Seit 12 Jahren greift Russland die Ukraine an. So manche/r hat es schon vergessen: Die “grünen Männchen”, die plötzlich 2014 im Osten des Landes auftauchten, und die Annektion der Krim. Der Überfall auf Schaltstellen im Donbas, dem östlichen Wirtschaftszentrum und der Energiequelle des Landes mit Kohlezechen, Kraftwerken und Stahlindustrie.
Wie haben die westlichen Staaten darauf reagiert? Kaum! Erst als der große militärische Angriff erfolgte, wachten die Hauptstädte des Westens auf, und auch das nur langsam.
Warum?
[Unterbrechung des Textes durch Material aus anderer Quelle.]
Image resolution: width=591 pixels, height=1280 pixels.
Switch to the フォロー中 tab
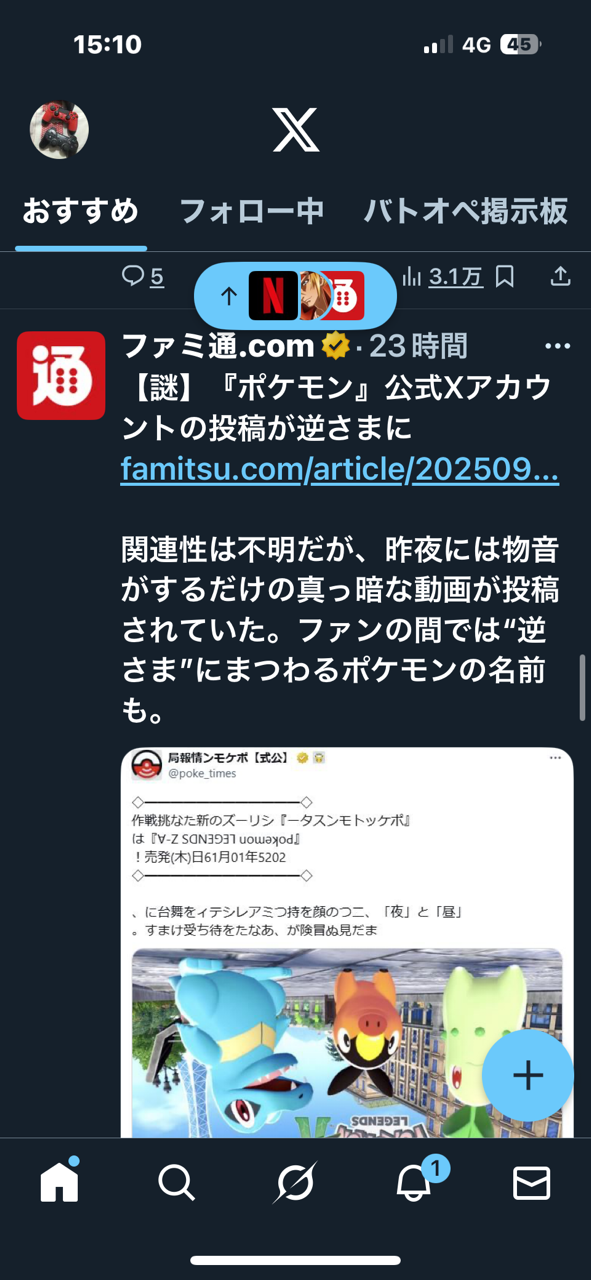pos(251,211)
Und warum gab und gibt es fast keine Reaktionen darauf, dass bis heute Russland 20% von Georgien besetzt hält, entgegen den Vereinbarungen, die 2008 zwischen den Vertretern Russland und der EU (ohne Georgien!) den Krieg dort beendeten?
In den westlichen Hauptstädten müssen wir ein viel feineres Gespür entwickeln für die Entwicklungen in der post-sowjetischen Welt, für die kleinen Zeichen und Entwicklungen, die Größeres anzeigen. Die baltischen Staaten können dabei helfen. Denn sie haben dafür ein feines Gespür. Aus eigenem Erleben, aus Geschichte und Gegenwart.